This is the mail archive of the
systemtap@sourceware.org
mailing list for the systemtap project.
catching c++ memory handling errors
- From: "Frank Ch. Eigler" <fche at redhat dot com>
- To: systemtap at sources dot redhat dot com
- Date: Mon, 1 Nov 2010 21:56:20 -0400
- Subject: catching c++ memory handling errors
Hi -
FYI, the following little script helped me pinpoint a logic error.
valgrind/glibc were not as specific, just noted that a double free
occurred, but not enough symbolic context to figure out why.

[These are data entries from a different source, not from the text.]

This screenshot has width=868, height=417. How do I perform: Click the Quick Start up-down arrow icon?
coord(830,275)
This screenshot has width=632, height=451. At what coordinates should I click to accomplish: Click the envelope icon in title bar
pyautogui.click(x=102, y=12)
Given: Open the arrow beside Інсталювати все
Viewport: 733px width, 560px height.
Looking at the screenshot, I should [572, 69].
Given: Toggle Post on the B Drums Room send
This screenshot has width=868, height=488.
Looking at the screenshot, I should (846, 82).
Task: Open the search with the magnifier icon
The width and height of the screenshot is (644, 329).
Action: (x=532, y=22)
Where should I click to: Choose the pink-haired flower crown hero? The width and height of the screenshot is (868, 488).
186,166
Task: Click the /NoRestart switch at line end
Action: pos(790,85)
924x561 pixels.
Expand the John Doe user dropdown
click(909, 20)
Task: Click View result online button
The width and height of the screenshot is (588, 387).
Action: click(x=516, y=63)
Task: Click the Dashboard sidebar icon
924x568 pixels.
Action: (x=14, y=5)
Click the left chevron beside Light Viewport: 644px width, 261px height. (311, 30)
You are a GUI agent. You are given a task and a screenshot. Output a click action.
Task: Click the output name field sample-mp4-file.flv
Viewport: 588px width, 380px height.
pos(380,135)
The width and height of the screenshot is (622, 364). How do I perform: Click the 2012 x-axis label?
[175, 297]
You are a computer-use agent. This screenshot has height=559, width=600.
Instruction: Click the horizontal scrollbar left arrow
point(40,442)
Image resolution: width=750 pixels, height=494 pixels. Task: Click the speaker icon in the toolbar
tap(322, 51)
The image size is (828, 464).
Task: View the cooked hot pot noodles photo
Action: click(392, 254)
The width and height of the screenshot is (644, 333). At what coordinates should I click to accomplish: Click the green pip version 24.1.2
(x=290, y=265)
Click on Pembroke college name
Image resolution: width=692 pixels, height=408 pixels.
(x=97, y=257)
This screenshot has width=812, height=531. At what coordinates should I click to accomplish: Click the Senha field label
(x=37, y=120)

This first script just prints out all the destructors defined in two
of the messiest stap source files:
# stap -e 'probe process("./stap").function("*::~*@tapsets.cxx"),
process("./stap").function("*::~*@dwflpp.cxx") {
printf("%s %p\n",probefunc(),$this)
}' -c './stap TRIGGER_ERROR'
[...]
dwarf_query::~dwarf_query 0x7fffcedc7f70
base_query::~base_query 0x40f090
dwflpp::~dwflpp 0x2eed660
module_info::~module_info 0x2ef0310
dwflpp::~dwflpp 0x2f06420
module_info::~module_info 0x2ef0310
Note the duplicate destructor parameters. (In other programs, it's
possible for the same memory region to be reallocated later, where
this would not be an error. In this part of stap, that is not an
issue.)
A bonus analysis step shows the pretty-printed form of the object
being deleted, along with the stack tracebacks of the destructor
calls, but only when duplication is detected:
# stap -e 'probe process("./stap").function("*::~*@tapsets.cxx"),
process("./stap").function("*::~*@dwflpp.cxx") {
if ($this in seen) {
printf("\n\n%s %p duplicate: \n%s\n%s\n --- vs. ---\n%s\n%s\n",
probefunc(),$this,value[$this],seen[$this],
$this$$, sprint_ubacktrace())
}
seen[$this]=sprint_ubacktrace()
value[$this]=$this$$
}
global seen, value' -DMAXSTRINGLEN=4096 -c './stap TRIGGER_ERROR' | c++filt
[...]
module_info::~module_info 0x355b310 duplicate:
{.mod=0x355b0b0, .name="o?=P[, .elf_path={._M_dataplus={._M_p="/usr/lib/debug/lib/modules/2.6.34.7-61.fc13.x86_64/vmlinux"}}, .addr=18446744071578845184, .bias=0, .sym_table=0x0, .dwarf_status=0, .symtab_status=0}
module_info::~module_info()+0xf [stap]
dwflpp::~dwflpp()+0x9e [stap]
void delete_map<std::map<std::basic_string<[...]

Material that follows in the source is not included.